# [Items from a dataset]

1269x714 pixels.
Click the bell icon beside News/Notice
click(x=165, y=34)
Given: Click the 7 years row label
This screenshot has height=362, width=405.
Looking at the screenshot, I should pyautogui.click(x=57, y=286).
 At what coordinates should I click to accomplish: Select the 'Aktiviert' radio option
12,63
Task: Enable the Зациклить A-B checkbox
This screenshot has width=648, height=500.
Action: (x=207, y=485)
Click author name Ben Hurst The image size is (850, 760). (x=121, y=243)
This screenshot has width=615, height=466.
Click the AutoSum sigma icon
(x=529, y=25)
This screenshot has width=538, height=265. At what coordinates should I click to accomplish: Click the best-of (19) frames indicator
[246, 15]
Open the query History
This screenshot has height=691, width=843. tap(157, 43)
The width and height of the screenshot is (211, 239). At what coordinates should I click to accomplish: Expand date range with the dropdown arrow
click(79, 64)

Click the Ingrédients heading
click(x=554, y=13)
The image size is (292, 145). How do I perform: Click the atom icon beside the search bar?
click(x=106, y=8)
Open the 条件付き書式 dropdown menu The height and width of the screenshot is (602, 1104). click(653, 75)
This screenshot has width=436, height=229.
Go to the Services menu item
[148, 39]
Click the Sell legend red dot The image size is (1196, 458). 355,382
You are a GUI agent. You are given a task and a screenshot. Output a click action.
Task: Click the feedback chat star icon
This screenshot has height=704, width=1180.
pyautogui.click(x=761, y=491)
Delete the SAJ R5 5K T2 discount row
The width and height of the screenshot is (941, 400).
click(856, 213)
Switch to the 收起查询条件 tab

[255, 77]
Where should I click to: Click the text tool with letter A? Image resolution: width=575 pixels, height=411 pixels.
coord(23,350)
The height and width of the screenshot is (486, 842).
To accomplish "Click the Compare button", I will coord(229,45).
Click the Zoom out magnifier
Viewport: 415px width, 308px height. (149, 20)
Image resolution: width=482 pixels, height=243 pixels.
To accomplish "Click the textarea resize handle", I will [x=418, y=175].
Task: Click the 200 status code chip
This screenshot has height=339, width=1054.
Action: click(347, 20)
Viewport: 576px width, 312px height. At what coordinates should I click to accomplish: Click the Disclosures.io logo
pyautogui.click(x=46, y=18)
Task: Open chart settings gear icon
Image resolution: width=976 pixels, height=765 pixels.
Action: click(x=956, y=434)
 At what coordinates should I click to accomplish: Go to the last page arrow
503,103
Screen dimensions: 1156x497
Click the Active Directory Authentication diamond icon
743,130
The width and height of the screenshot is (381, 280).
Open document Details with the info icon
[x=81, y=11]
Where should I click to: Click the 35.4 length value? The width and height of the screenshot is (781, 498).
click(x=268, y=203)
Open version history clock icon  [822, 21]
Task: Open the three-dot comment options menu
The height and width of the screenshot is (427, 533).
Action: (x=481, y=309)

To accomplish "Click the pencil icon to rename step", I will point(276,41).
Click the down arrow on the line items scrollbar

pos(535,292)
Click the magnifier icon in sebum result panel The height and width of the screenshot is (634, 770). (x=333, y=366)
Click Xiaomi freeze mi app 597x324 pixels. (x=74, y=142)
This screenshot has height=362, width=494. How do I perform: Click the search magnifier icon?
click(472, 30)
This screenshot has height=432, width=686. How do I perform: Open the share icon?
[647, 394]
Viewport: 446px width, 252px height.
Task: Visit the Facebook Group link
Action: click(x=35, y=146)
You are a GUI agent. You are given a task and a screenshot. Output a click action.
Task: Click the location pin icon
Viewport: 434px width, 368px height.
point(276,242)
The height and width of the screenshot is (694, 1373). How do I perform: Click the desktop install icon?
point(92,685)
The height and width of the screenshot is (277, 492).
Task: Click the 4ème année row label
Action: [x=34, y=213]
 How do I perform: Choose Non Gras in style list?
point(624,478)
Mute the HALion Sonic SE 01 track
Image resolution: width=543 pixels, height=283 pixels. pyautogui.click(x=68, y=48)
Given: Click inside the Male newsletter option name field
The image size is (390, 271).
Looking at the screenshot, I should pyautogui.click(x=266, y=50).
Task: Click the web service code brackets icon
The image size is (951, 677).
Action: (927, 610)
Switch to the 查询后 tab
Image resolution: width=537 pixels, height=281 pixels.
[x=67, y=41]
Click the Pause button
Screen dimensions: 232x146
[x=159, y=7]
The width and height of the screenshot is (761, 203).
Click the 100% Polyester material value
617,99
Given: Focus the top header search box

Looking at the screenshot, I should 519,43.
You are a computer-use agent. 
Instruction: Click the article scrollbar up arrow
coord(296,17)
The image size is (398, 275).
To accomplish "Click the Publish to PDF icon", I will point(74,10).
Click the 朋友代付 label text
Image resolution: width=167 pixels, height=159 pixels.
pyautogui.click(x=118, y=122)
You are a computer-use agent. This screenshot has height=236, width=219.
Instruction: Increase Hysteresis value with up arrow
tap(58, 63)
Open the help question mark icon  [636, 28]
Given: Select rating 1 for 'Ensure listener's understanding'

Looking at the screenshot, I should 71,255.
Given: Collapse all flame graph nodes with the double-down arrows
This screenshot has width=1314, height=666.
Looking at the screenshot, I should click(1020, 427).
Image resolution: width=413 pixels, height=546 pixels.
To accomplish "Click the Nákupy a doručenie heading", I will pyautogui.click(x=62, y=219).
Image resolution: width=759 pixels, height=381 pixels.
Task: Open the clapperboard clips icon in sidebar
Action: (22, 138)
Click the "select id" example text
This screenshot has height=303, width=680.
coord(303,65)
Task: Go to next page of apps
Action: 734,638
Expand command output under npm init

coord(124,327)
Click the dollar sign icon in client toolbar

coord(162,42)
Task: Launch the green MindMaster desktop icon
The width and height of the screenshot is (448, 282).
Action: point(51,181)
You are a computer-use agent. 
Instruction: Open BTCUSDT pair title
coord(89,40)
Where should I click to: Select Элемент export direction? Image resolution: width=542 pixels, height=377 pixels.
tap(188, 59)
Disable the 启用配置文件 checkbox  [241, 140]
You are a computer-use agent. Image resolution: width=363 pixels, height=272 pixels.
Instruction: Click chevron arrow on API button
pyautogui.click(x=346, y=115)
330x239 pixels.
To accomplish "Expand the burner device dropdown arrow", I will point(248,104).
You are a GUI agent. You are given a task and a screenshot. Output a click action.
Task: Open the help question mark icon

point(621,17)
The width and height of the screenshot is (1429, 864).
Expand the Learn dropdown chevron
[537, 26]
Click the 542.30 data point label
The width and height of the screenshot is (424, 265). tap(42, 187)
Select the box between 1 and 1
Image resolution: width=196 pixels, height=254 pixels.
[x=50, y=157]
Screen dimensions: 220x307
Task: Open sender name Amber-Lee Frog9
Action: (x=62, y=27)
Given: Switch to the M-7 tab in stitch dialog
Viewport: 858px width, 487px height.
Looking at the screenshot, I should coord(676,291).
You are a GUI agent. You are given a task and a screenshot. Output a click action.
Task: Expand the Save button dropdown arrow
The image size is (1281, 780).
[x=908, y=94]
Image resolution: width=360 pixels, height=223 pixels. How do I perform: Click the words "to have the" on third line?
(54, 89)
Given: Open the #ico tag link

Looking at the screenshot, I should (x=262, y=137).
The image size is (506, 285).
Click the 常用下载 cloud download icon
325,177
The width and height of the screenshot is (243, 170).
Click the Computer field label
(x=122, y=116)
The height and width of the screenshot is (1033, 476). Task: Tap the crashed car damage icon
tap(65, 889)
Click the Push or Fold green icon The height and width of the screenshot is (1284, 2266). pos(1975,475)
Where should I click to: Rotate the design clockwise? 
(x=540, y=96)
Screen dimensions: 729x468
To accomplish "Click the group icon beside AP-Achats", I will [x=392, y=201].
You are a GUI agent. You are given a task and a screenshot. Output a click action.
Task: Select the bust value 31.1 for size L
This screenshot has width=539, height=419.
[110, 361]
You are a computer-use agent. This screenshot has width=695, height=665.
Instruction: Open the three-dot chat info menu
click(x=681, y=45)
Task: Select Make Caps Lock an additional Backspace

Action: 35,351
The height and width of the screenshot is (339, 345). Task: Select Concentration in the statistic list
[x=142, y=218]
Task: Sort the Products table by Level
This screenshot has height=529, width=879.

# [Exercise aim]
Using the entries above, give again exactly the lines from the line holding "The image size is (1281, 780)." through the line holding "Click the Push". Include both end lines and nothing else.

# [Reply]
The image size is (1281, 780).
[x=908, y=94]
Image resolution: width=360 pixels, height=223 pixels. How do I perform: Click the words "to have the" on third line?
(54, 89)
Given: Open the #ico tag link

Looking at the screenshot, I should (x=262, y=137).
The image size is (506, 285).
Click the 常用下载 cloud download icon
325,177
The width and height of the screenshot is (243, 170).
Click the Computer field label
(x=122, y=116)
The height and width of the screenshot is (1033, 476). Task: Tap the crashed car damage icon
tap(65, 889)
Click the Push or Fold green icon The height and width of the screenshot is (1284, 2266). pos(1975,475)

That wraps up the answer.